I think that’s probably a function of social justice advocates being more comfortable with heat than light. It doesn’t mean they’re wrong for choosing the side they have. They just don’t know how to communicate it effectively.
Well, actually, they’re surprisingly persuasive. Every so often I run into seemingly ordinary, reasonable people who interpret “hate” into the most innocuous things. It’d be worrisome if I didn’t already know not to trust other people.
posted by Mike King & David "TJ" Bauler on
Again. If the Trump Administration wants to be seen as supporting LGBT rights it can do so in several very easy ways. It has failed to do so. Instead, it seeks to ignore LGBT rights or roll back what progress has been made.

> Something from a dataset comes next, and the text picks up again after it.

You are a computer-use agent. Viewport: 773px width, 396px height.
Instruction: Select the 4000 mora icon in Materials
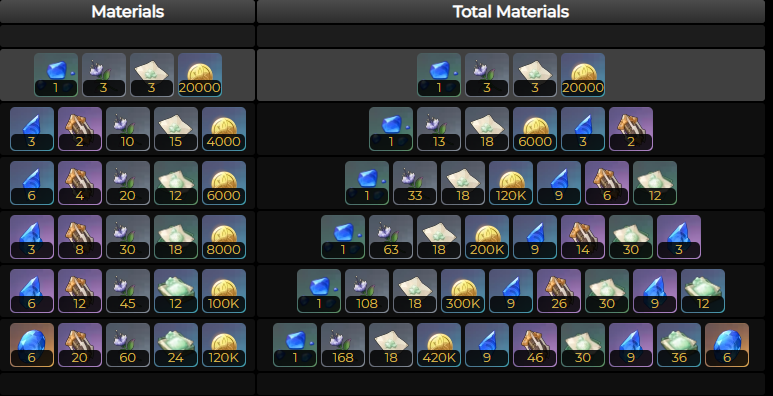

posted by Mike King & David "TJ" Bauler on
Jorge; How much credibility should we give you? You backed Rick Santorum!
Stephen; If Trump asked Congress to pass legislation that protected transgender people from discrimination, then your argument might have some merit. The White House knows full well what it is doing.
Question; how far should a transgender person be forced to drive in order to get to a hospital that will treat them right? If ‘hospital A’ invokes religion, how far can ‘hospital B’ be before homocons question the ethics of the religious hospital?
posted by Jimbo on
how far should a transgender person be forced to drive in order to get to a hospital that will treat them right?
Is there any evidence that transmen or transwomen have been turned away for routine and emergency care? The issue is whether Catholic or other religiously affiliated hospitals should be forced to provide sex-change treatments and surgeries.